Começamos assim: este livro é diferente de tudo o que li até agora e não sei classificá-lo. É estranho, é lindo, é negro, é complicado e é familiar. O Luto É a Coisa com Penas fala de… luto. No entanto, não da maneira a que estamos habituados, com uma história e uma estrutura e tudo muito arrumadinho. É trágico à sua maneira, tem a sua história, fala de luto puro, incoerente, desesperante e caótico, em que temos de seguir em frente mesmo estando fora de nós.
É mesmo muito difícil classificá-lo. A estrutura (pensamentos, diálogos, realidades, sonhos, tudo ao mesmo tempo), a linha temporal, as palavras e a crueza escolhidas, tudo é diferente. E tem frases tão lindas que dói. Lindas, lindas. É o lado oposto do cliché. É cru e lindo ao mesmo tempo, é muito triste sem precisar de ser óbvio, e identificamo-nos perfeitamente – aqui é que está o ponto crucial e belo deste livro.

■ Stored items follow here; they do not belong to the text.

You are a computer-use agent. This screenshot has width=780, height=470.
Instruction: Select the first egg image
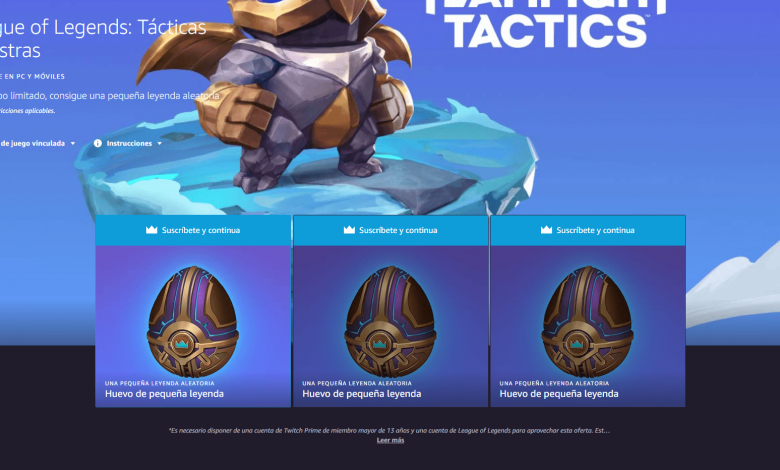pyautogui.click(x=193, y=321)
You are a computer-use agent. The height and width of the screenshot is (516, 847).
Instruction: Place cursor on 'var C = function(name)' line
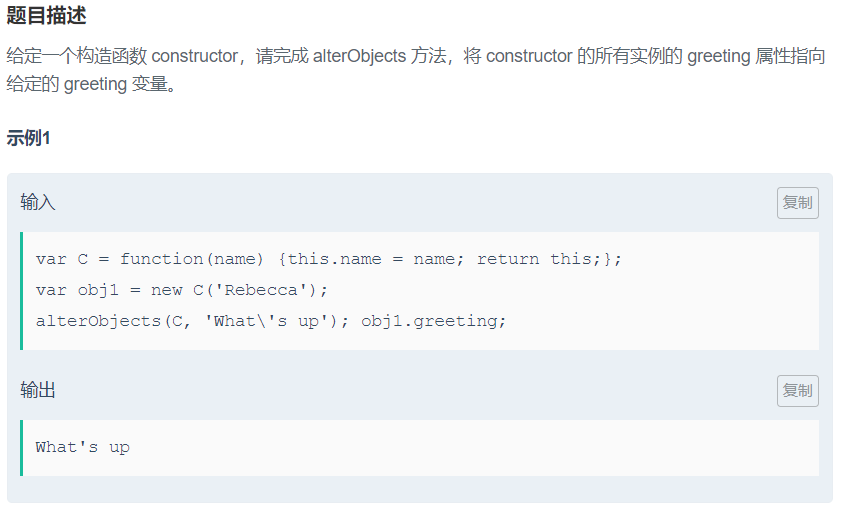pos(328,259)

Um marido que perde a sua mulher, duas crianças que perdem uma mãe, um Corvo que os vai ajudar a começar a cura – são estes os protagonistas. Deixo a sinopse aqui. O pai/marido sofre de uma forma, lida com a dor e a vida como pode. Entre a solidão, as memórias, o desespero e algumas piadas e sorrisos, tenta arrastar-se e cuidar dos filhos. Os filhos sofrem de outra forma – são crianças órfãs, nova condição, mentiras, brincadeiras, tristeza e saudades. O luto, a dor, afasta-os e une-os, o sofrimento é tão comum como díspar, mas cuidam uns dos outros e deixam-se levar com ajuda do Corvo. O Corvo é o que quiserem que ele seja e vai ser o que todos eles precisarem que ele seja a cada momento. É uma forma linda de falar sobre… sobre tudo o que envolve uma perda. Não podemos dizer exactamente o que é o corvo, porque parece ser tudo, mas conseguimos perceber perfeitamente o que é e o que faz ali, personagem imaginária e metafórica, tão real como os outros.

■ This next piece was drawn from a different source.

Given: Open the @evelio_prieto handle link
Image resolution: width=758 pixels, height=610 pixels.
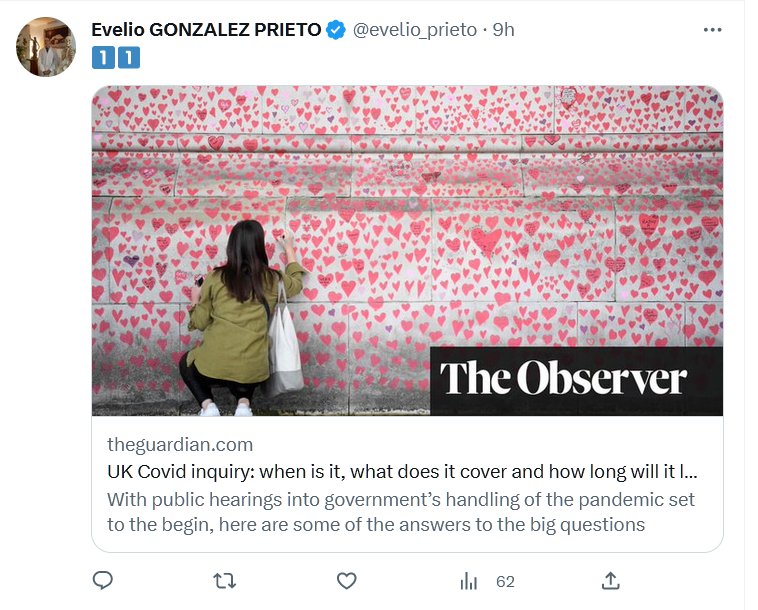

Confesso que gostei muito, mas gostei ainda mais depois do fim. Não por ter acabado – não me entendam mal – mas porque é um livro difícil de lidar, em que muitas vezes é preciso voltar atrás e reler, em que ao reler encontramos novos sentidos, e no fim a perspectiva é tão maior e tão mais bonita, que sentimos que também nós começámos a cura de qualquer que seja a nossa perda.
Obviamente que fui procurar a história de Max Porter, o autor fantástico que parece ter colocado a alma neste livro. Quis saber se ele era o pai, se tinha perdido a mulher, como é que alguém poderia escrever isto sem sentir essa dor na pele. E sentiu. Não é o pai – ele foi um filho pequeno que perdeu um pai e, embora toda a história tenha sido diferente, esta é também a história dele. O luto, essa coisa com penas, continua ainda a acompanhá-lo.
Muito, muito obrigada à Elsinore / 20|20 por mo dar a conhecer. Acima de tudo, de louvar que um livro tão inclassificável e diferente tenha sido escolhido para chegar a nós, porque é mesmo lindo. Eu diria indiscritível – no melhor sentido.